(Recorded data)
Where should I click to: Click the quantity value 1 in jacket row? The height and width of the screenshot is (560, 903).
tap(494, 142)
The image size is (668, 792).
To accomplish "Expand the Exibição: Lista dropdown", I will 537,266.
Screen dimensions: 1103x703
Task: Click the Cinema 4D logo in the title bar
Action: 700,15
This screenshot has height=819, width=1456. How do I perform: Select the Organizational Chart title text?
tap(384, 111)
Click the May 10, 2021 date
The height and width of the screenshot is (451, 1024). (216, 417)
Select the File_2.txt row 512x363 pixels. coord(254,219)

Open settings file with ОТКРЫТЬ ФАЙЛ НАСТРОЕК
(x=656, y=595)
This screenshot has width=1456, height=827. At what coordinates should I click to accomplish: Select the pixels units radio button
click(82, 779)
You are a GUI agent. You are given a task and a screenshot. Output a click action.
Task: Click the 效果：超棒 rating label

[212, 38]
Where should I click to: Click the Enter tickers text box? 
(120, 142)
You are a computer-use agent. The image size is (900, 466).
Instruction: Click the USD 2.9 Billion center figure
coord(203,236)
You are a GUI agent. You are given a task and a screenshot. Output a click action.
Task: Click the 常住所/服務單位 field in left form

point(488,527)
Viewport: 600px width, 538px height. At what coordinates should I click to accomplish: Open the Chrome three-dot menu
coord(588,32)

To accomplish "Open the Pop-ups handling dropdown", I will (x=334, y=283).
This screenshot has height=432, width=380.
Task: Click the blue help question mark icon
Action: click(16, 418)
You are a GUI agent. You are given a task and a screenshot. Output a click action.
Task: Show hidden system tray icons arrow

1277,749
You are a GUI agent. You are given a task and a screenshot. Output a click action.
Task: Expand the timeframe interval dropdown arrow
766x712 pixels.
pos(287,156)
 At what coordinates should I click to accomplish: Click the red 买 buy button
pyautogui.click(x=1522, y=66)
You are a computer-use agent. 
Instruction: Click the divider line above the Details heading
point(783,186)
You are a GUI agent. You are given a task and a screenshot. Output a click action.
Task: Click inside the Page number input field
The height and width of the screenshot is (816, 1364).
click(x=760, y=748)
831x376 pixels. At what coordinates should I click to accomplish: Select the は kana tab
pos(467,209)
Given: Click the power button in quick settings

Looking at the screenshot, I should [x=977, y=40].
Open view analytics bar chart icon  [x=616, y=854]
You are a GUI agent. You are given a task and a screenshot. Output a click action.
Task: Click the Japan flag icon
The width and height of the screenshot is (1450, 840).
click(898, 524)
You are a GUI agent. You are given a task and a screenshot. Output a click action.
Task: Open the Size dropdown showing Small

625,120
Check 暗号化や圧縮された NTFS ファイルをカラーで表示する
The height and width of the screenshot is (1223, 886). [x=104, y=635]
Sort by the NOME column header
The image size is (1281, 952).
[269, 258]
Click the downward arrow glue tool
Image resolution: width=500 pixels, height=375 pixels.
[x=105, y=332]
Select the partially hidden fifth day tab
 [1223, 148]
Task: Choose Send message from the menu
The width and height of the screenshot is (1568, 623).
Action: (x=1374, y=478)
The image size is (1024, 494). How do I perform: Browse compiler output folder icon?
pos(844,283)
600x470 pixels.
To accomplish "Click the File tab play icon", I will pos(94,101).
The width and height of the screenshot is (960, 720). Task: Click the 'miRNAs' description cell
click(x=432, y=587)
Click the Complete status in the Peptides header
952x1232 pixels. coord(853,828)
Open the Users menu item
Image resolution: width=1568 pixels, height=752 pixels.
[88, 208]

WORK REQUIRED:
Nothing in the records should differ from the original when you retype them.

SOLUTION BELOW:
Where should I click to: Click the quantity value 1 in jacket row? The height and width of the screenshot is (560, 903).
tap(494, 142)
The image size is (668, 792).
To accomplish "Expand the Exibição: Lista dropdown", I will 537,266.
Screen dimensions: 1103x703
Task: Click the Cinema 4D logo in the title bar
Action: 700,15
This screenshot has height=819, width=1456. How do I perform: Select the Organizational Chart title text?
tap(384, 111)
Click the May 10, 2021 date
The height and width of the screenshot is (451, 1024). (216, 417)
Select the File_2.txt row 512x363 pixels. coord(254,219)

Open settings file with ОТКРЫТЬ ФАЙЛ НАСТРОЕК
(x=656, y=595)
This screenshot has width=1456, height=827. At what coordinates should I click to accomplish: Select the pixels units radio button
click(82, 779)
You are a GUI agent. You are given a task and a screenshot. Output a click action.
Task: Click the 效果：超棒 rating label

[212, 38]
Where should I click to: Click the Enter tickers text box? 
(120, 142)
You are a computer-use agent. The image size is (900, 466).
Instruction: Click the USD 2.9 Billion center figure
coord(203,236)
You are a GUI agent. You are given a task and a screenshot. Output a click action.
Task: Click the 常住所/服務單位 field in left form

point(488,527)
Viewport: 600px width, 538px height. At what coordinates should I click to accomplish: Open the Chrome three-dot menu
coord(588,32)

To accomplish "Open the Pop-ups handling dropdown", I will (x=334, y=283).
This screenshot has height=432, width=380.
Task: Click the blue help question mark icon
Action: click(16, 418)
You are a GUI agent. You are given a task and a screenshot. Output a click action.
Task: Show hidden system tray icons arrow

1277,749
You are a GUI agent. You are given a task and a screenshot. Output a click action.
Task: Expand the timeframe interval dropdown arrow
766x712 pixels.
pos(287,156)
 At what coordinates should I click to accomplish: Click the red 买 buy button
pyautogui.click(x=1522, y=66)
You are a computer-use agent. 
Instruction: Click the divider line above the Details heading
point(783,186)
You are a GUI agent. You are given a task and a screenshot. Output a click action.
Task: Click inside the Page number input field
The height and width of the screenshot is (816, 1364).
click(x=760, y=748)
831x376 pixels. At what coordinates should I click to accomplish: Select the は kana tab
pos(467,209)
Given: Click the power button in quick settings

Looking at the screenshot, I should [x=977, y=40].
Open view analytics bar chart icon  [x=616, y=854]
You are a GUI agent. You are given a task and a screenshot. Output a click action.
Task: Click the Japan flag icon
The width and height of the screenshot is (1450, 840).
click(898, 524)
You are a GUI agent. You are given a task and a screenshot. Output a click action.
Task: Open the Size dropdown showing Small

625,120
Check 暗号化や圧縮された NTFS ファイルをカラーで表示する
The height and width of the screenshot is (1223, 886). [x=104, y=635]
Sort by the NOME column header
The image size is (1281, 952).
[269, 258]
Click the downward arrow glue tool
Image resolution: width=500 pixels, height=375 pixels.
[x=105, y=332]
Select the partially hidden fifth day tab
 [1223, 148]
Task: Choose Send message from the menu
The width and height of the screenshot is (1568, 623).
Action: (x=1374, y=478)
The image size is (1024, 494). How do I perform: Browse compiler output folder icon?
pos(844,283)
600x470 pixels.
To accomplish "Click the File tab play icon", I will pos(94,101).
The width and height of the screenshot is (960, 720). Task: Click the 'miRNAs' description cell
click(x=432, y=587)
Click the Complete status in the Peptides header
952x1232 pixels. coord(853,828)
Open the Users menu item
Image resolution: width=1568 pixels, height=752 pixels.
[88, 208]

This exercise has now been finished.